Designing Treasure Hunts That Don't Haunt You at 3am: A Story of Premature Optimization and Database-Driven Chaos

#devops #kubernetes #webdev #programming

The Problem We Were Actually Solving

It's a dark and stormy night in May 2024 when I get paged for the third time in four days for our "Treasure Hunt Engine" (TJE). The TJE is supposed to handle our annual employee hackathon, where teams have to solve a series of challenges within a set timeframe. The twist? The challenges are all "meta" in nature - teams have to solve a problem, and then use the solution to solve another problem, and so on. The system handles user submissions, scoring, and overall team rankings. The problem, as I soon realized, was not the TJE itself, but the way it was optimized for demos over operations.

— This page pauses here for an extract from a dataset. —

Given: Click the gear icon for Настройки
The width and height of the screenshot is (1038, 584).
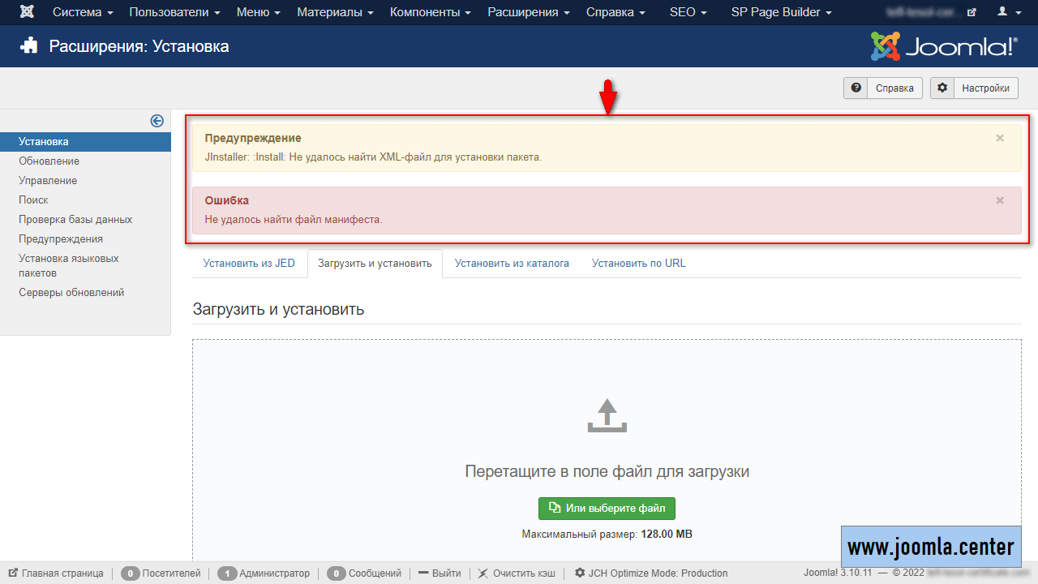Looking at the screenshot, I should tap(941, 88).
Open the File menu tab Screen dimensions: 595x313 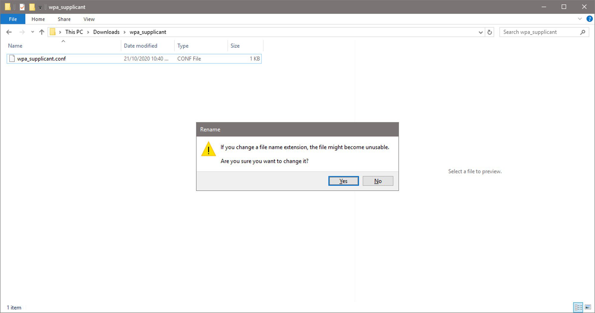(x=13, y=19)
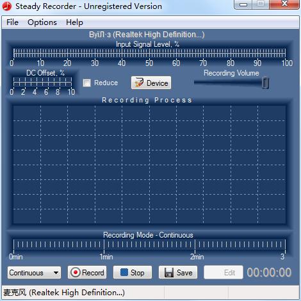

What We Tried First (And Why It Failed)

We had implemented TJE as a monolithic Flask application, using an in-memory Redis instance for caching and a SQLite database for storing submissions and team rankings. We had also added a "caching proxy" layer to reduce the load on the application, which in turn used a combination of memcached and Redis to store frequently accessed data. Sounds great, right? We had reduced the load on the database, and were able to serve up to 100 concurrent users without breaking a sweat. But, as we soon found out, our greatest enemy was not the users, but the clock.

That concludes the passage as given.